Washington, Jan 05 (Agencies): Have you ever got angry at God for some tragedy or misfortune? Well, you are not alone, almost all humans vent their anger at the Almighty at some point in their lives, a new study has found.

The anger often stems from the common belief that God is responsible for all the bad experiences, according to the research.

But anger isn't an indication that someone is turning his or her back on God, said study researcher and Case Western Reserve University psychologist Julie Exline.

"People can be angry at God while still feeling love or respect toward God. In other words, the feelings are not mutually exclusive," Exline told LiveScience.

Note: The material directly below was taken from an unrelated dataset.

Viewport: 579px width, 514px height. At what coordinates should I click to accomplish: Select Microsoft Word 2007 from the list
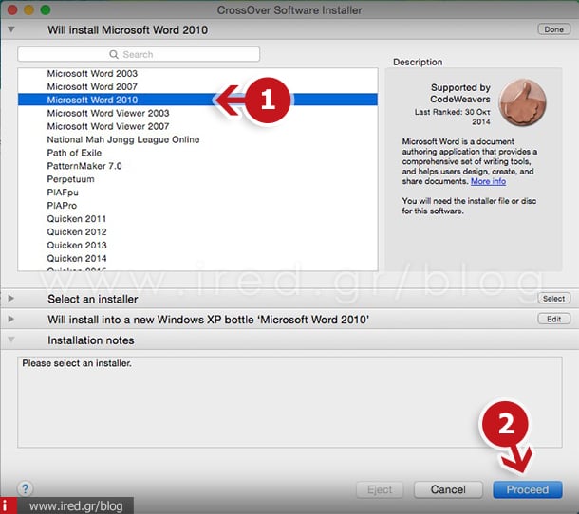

In order to examine the association between religion and anger, Exline and her colleagues analysed five earlier studies which were aimed at studying people's relationships with God in times of crisis.

Two studies asked undergraduate students to reflect on negative experiences in their lives and how those experiences made them feel about God. Another was a 1988 national survey that asked people if they had ever been angry at God.

The final two studies asked similar questions of both people who had recently lost a loved one and people with cancer. The participants spanned many religious traditions, but Christians predominated in all groups.

While the 1988 survey showed that 62 per cent of people were sometimes angry at God, women and people who were more highly educated and younger individuals all showed a slightly greater tendency toward God-directed anger.

White people were more likely than black people to report such religious anger, and Jews and Catholics were slightly more angry than Protestants.

Among college students, 87 per cent of believers reported feeling negative emotions about God after a personal setback or loss. Forty per cent of grieving people reported anger at God. In both groups, however, positive feelings about God outweighed negative emotions.

Even those who didn't believe in God were sometimes angry at the deity, said the researchers. College students and bereaved people who were atheist or agnostic reported more anger at God than religious people in the same demographics, found the study published in the Journal of Personality and Social Psychology.